In his abrupt resignation letter, Webb angrily said he quit because Defense Secretary Frank C. Carlucci made budget decisions that mean the target of a 600-ship Navy will never be met.

Webb said in an interview on the "McNeil-Lehrer NewsHour" last night that he believes Carlucci's insistence that he cut 16 ships from the Navy's budget was politically motivated.

"There was no logic for cutting them . . . , " Webb said, adding, "The reason was a political reason -- to go to Congress with each department having to take a significant hit in force structure."

Bentsen, in his remarks, praised Carlucci for accepting "the new economic realism." The defense secretary, Bentsen said, "has to trim the rapid growth planned by the Pentagon to fit within our national consensus on deficit reductions . . . . Secretary Carlucci is off to an excellent start."

Noting Webb's objections to the budget cuts, Bentsen said that "it seems to me that it is better to give our sailors decent pay rather than heedlessly pursuing the arbitrary goal of a 600-ship Navy."
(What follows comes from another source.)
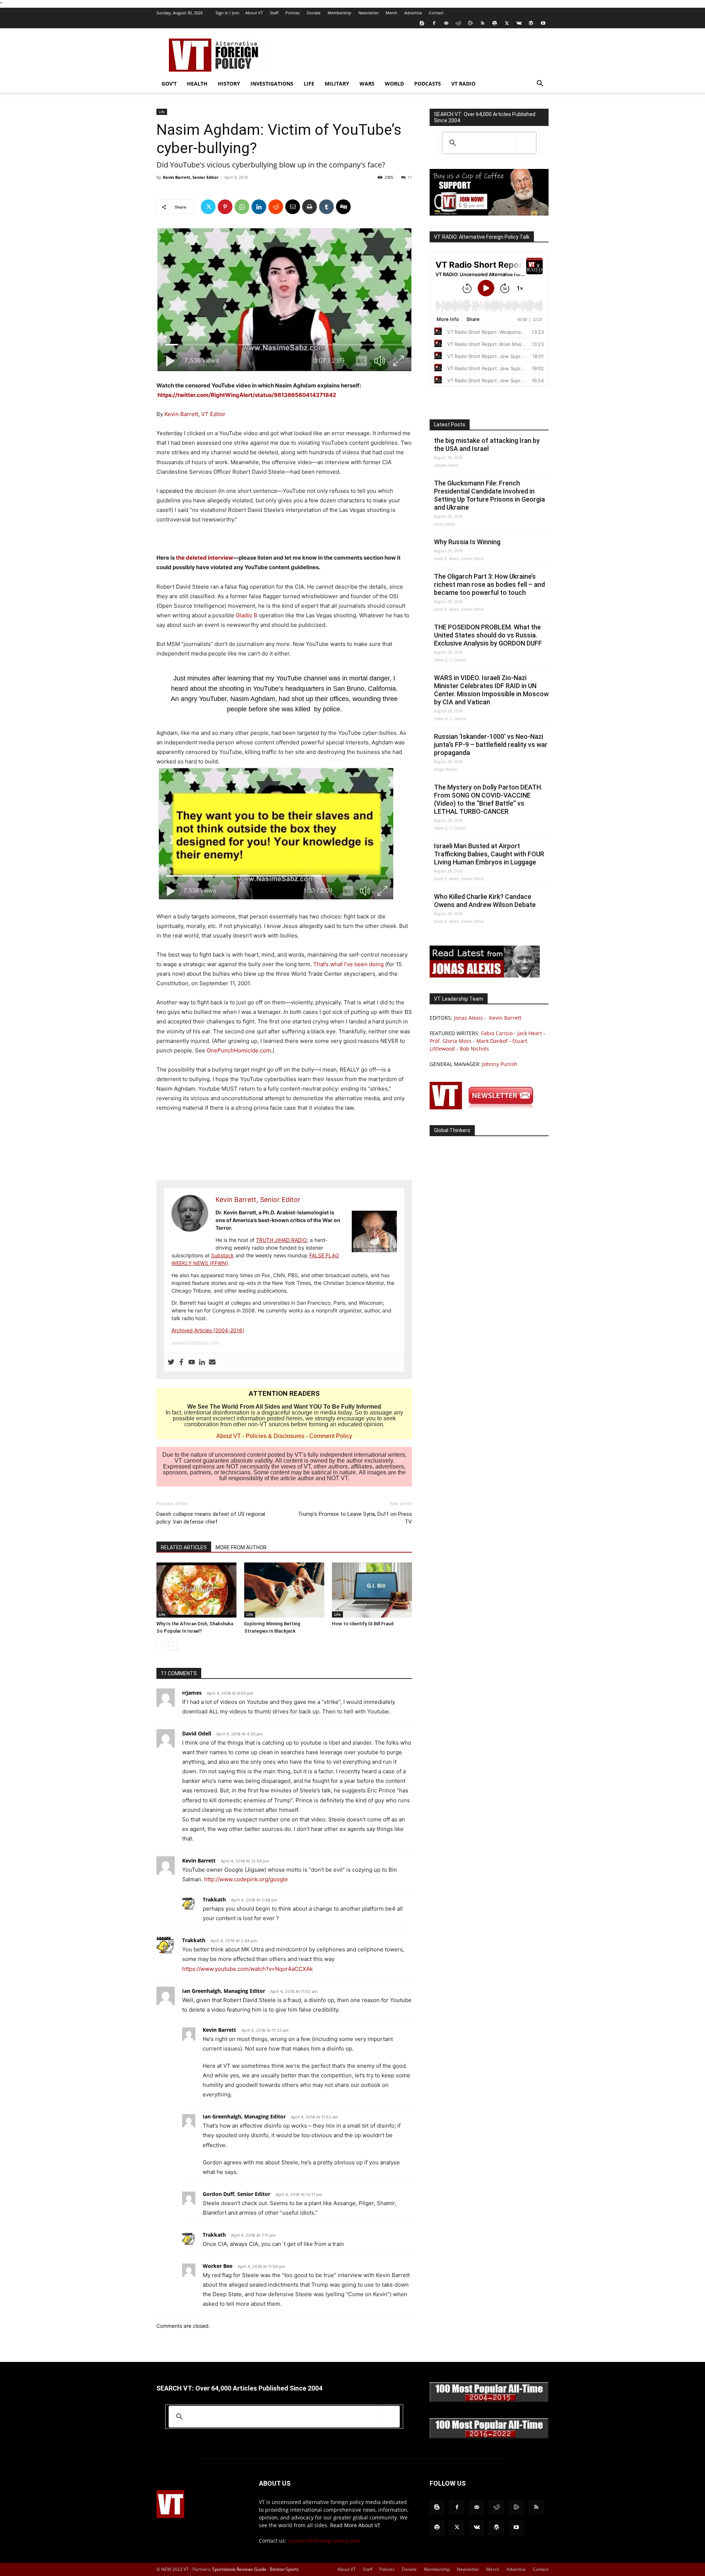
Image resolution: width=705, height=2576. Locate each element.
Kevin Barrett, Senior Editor (190, 177)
The senator said that "the Navy has been the favored service of this administration," adding, "One budgetary silver medal does not cripple the Navy. They should not expect a gold one each time.

"The loss of one round in the never-ending debate over resource allocation should not prompt the team captain to grab the ball and go home," Bentsen said.

Webb could not be reached last night for a response to Bentsen's remarks.

In 1981, President Reagan promised to build the Navy to a total of 600 deployable ships from the 450 the service had at that time.

Navy officials had said they would meet the target by next fall, but Carlucci ordered the service to mothball 16 aging frigates, leaving it with 580 ships.